(This article originally appeared on FindingCoopersVoice.com.)
I called you today, Mom and Dad. You knew today was the day. The day of the appointment. The appointment that would either relieve all our fears or change the future. You knew the doctors and teachers were throwing around words like “autistic” and “developmentally delayed.” You knew I refused to believe it. You refused, too (and I appreciate that more than you will ever know).
Our Family Was Changed Forever
We told each other for a long time that he was fine. We reassured each other daily. He was definitely a late talker, possibly even a late bloomer. We found comfort in the fact that boys often develop slower than girls. We shared stories of other toddlers who flapped their arms and lined up toys (which often are early signs of autism) and turned out fine. But yet, our hopes were wavering. The doubt was building.
We got the answer today.
After three years of worrying, hoping and refusing to see what was right in front of our eyes, the psychologist said my son — your grandson — was autistic. She described him with words like “severely disabled” and “delayed.” She said he will probably never talk or be potty trained. His future is unknown, she said.
In a 90-minute appointment, our family was changed forever. Just like that.
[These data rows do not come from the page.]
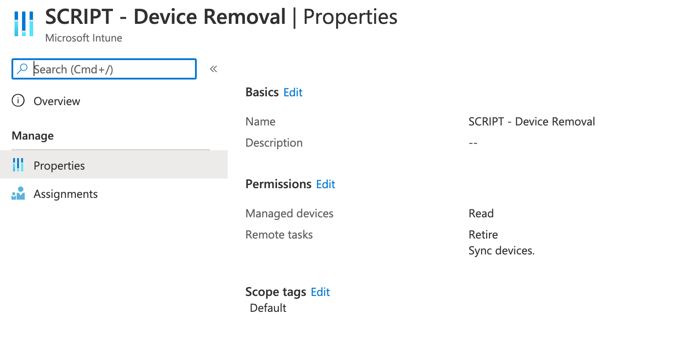Click the Default scope tag
This screenshot has width=675, height=341.
tap(268, 308)
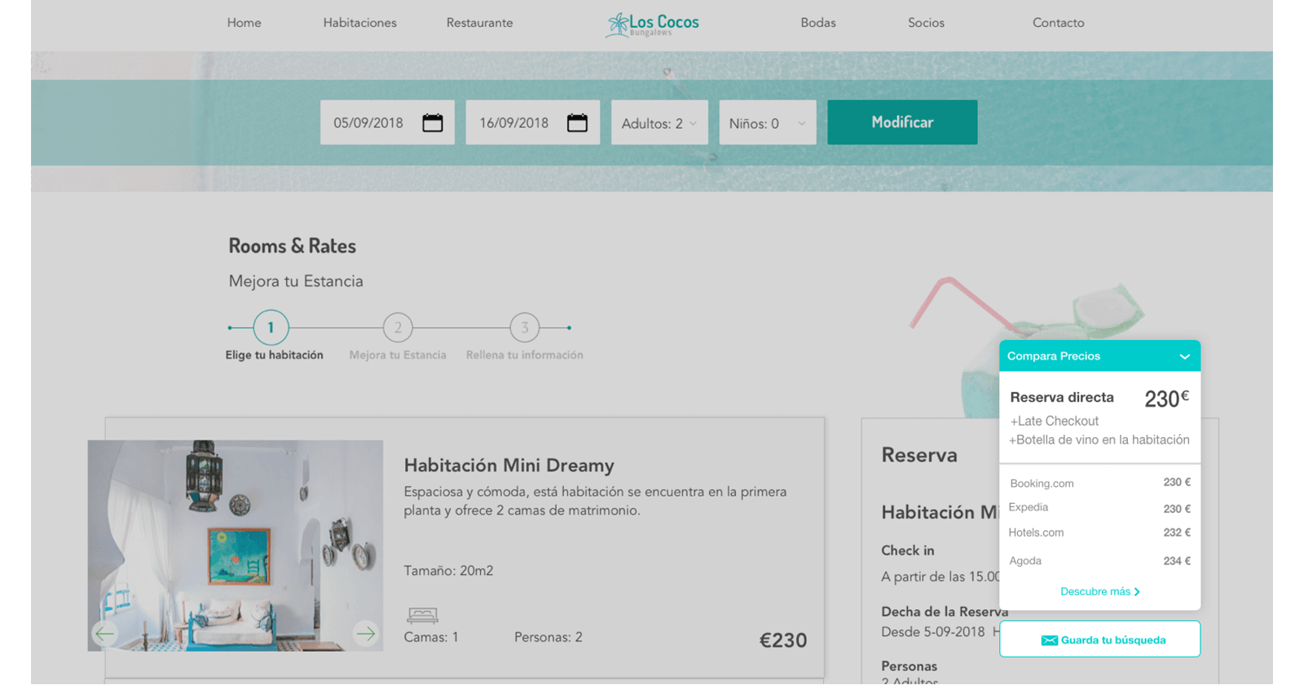Image resolution: width=1304 pixels, height=685 pixels.
Task: Open the check-in date calendar icon
Action: coord(432,123)
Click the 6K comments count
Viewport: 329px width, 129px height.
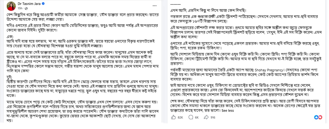coord(196,117)

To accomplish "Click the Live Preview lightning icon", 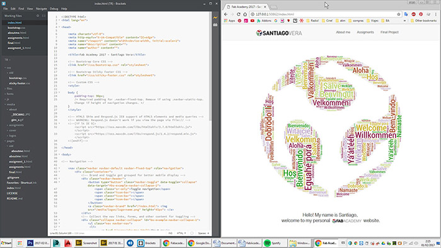I will tap(215, 18).
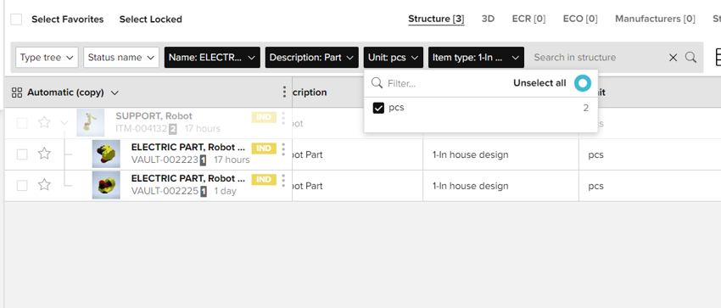Open the Type tree dropdown
The image size is (721, 308).
pyautogui.click(x=47, y=58)
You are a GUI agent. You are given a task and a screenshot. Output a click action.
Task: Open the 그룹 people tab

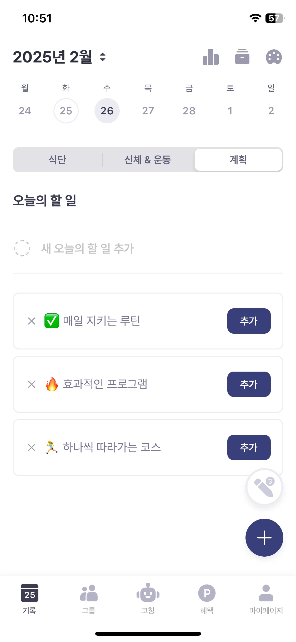coord(89,599)
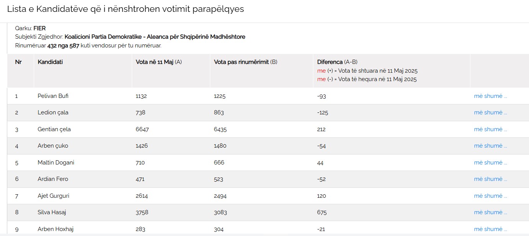Click 'më shumë' in Arben çuko row

[x=490, y=146]
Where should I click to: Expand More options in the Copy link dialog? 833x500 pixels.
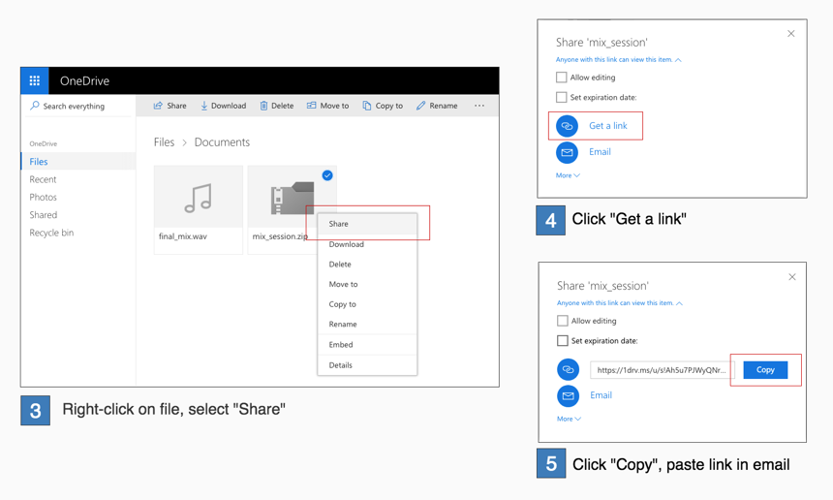click(x=569, y=419)
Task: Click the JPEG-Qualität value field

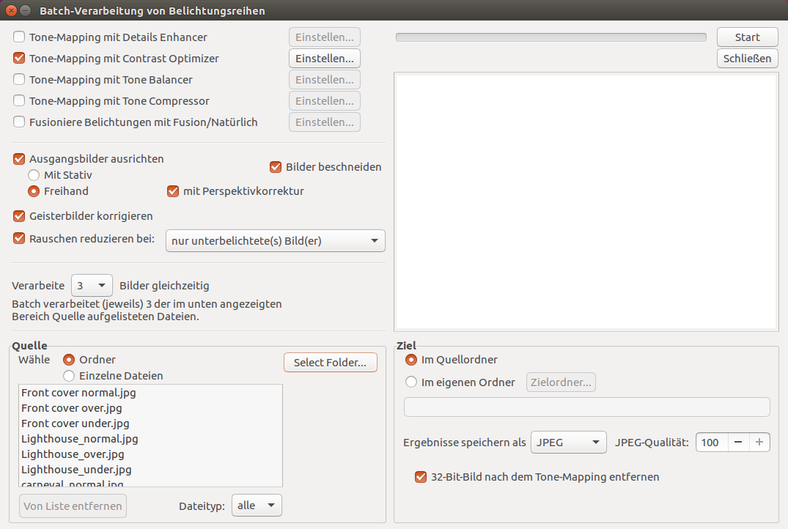Action: point(711,443)
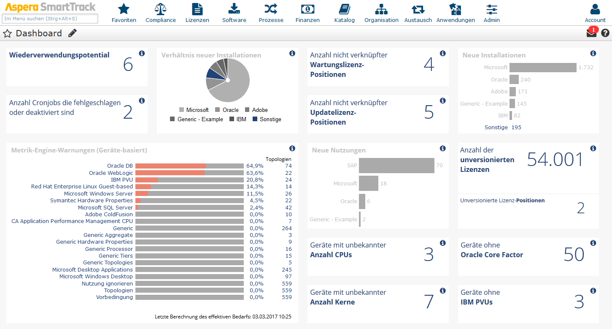Viewport: 612px width, 329px height.
Task: Open the Lizenzen menu
Action: [197, 13]

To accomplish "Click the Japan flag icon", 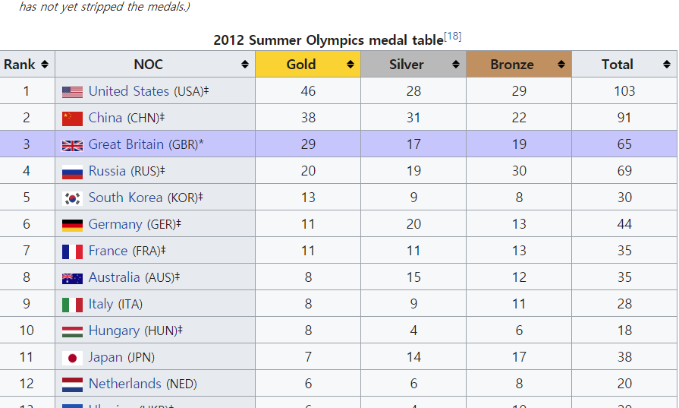I will [72, 358].
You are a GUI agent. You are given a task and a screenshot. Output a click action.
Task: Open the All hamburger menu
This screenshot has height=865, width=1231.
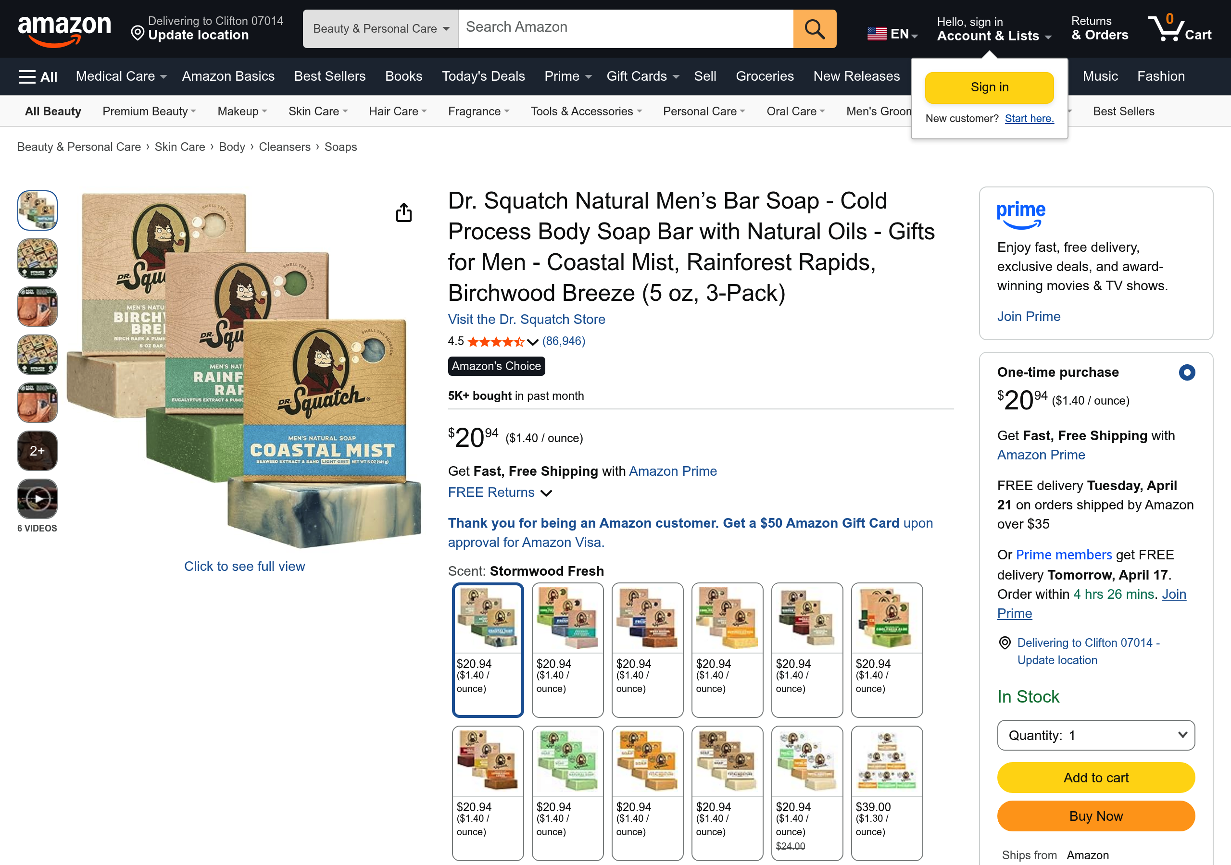click(37, 76)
And now, I am telling you that your grandson is autistic and his future is unknown. As is mine. And yours.
Not only do you have a grandson that has special needs; you also have a daughter who is heartbroken.
I Realize This is Hard for You, Too
I am turning to you as a struggling mom who feels her baby is broken, and I don’t know how to fix him. I want to tell you I am sorry that I gave you a broken grandchild. Tell me how to maintain hope. Tell me how to get through this.
I know you are struggling, too. Not only do you have a grandson who has special needs; you also have a daughter who is heartbroken. You are feeling it on multiple levels, as a grandparent and a parent. I can only imagine the weight that you are carrying.
You had a vision of being a grandparent to this little boy. You already bought a fishing pole and a bike that he is unlikely to ever ride. Our family is different than we expected, Mom and Dad.
Here Is What I Need
You are my parents — the people I turn to when I am hurting. But this is uncharted territory. Our needs are more intense. Considering how this change has, and will, impact our family, here are the five things I need from you as grandparents to this special little child:
1. I need you to give me time to grieve. And I need you to grieve as well. We pictured a little boy and a future that won’t match up in reality. Go easy on me and give me some time to accept this. I love your optimism, Mom. It’s one of my favorite things about you. Just not right now. Be patient with me as I work through this.
2. I need you to give me reassurance. I need to know that you love this grandbaby as much as all the others because I’m scared that you won’t. I know he is more challenging and he is hard to connect with. I get it. I’m feeling it, too. You can’t do all the same things with him as the other kiddos. Please love him and find a different way to enter his world. I know you are going to miss out on special moments like Grandparents Day and trips to the zoo. I want you to know I understand how that feels. I am missing out, too.
3. I need you to avoid asking me questions about his future. I don’t know if he will get better and I don’t know what the future looks like right now. I can’t take those questions, because I don’t know the answers. You are looking to me for hope and it’s gut-wrenching.
4. I need for you to stop telling me stories about kids with disabilities. It seems like every person I know is suddenly an expert on my child’s disability. I am constantly getting emails and phone calls about cures and remedies. I know you want to help me by fixing him. I can’t hear about Aunt Carol’s daughter’s autistic neighbor right now. I’m sorry.
5. I need you to listen to me. I need you to call me or come over and sit with me. I need you to ask me about my day. My world is doctors, therapies and insurance companies. I can’t talk to my friends about this stuff and worry I’m losing my sanity and my identity. I am now the parent to a disabled child and don’t feel like I fit in anywhere anymore. Please listen to me go on and on about this. I need that more than you’ll ever know.
Our child’s disability feels so huge right now, but I believe that one day it will be better. We will find our place as his family and we will be stronger than ever. Let’s be patient with each other as we paddle along this journey together. Thank you.